Nel 1843, apre l’Osteria dei Lader, dal fatto che la zona di via Algarotti è frequentata da ladri e tagliaborse.
Le cose cambiano 23 anni dopo, con la costruzione della nuova stazione ferroviaria, che vivacizza il quartiere.
L’osteria diventa Nuova Osteria Stazione.
Il signor Berti, da cui prende il nome la ditta, la rileva nel 1936 e, da gastronomo illuminato, introduce la cucina raffinata lombarda.
Nel 1970, Berti cede il locale a Enrichetta Colombi, l’attuale titolare.
Al suo fianco, vi è il figlio Gigi Rota.
Il loro motto è: una maniera nuova di mangiare all’antica.

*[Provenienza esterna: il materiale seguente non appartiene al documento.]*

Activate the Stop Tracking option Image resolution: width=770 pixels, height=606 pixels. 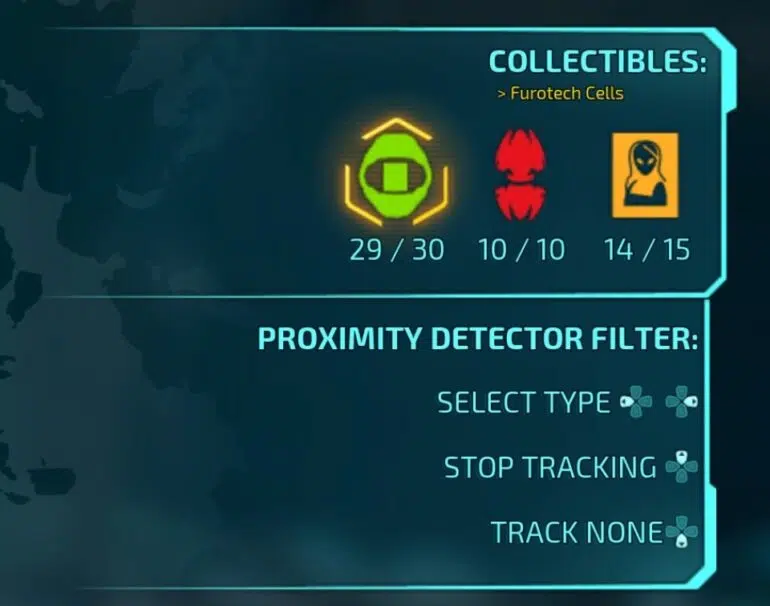coord(550,467)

Il ristorante è costituito da diverse sale tipiche, ognuna col suo nome.
C’è la Sala delle Etichette, che contiene le bottiglie di vino rare; la Sala Liebig, per collezionisti appassionati, con un esemplare dell’omonima collezione di figurine; la Sala Radetzky del Camino, la più richiesta, per l’atmosfera da vecchia osteria e le memorie storiche appese alle pareti; la Sala affrescata, con i suoi trompe l’oeil molto belli.
Nelle verande, troviamo delle pitture della Milano del passato.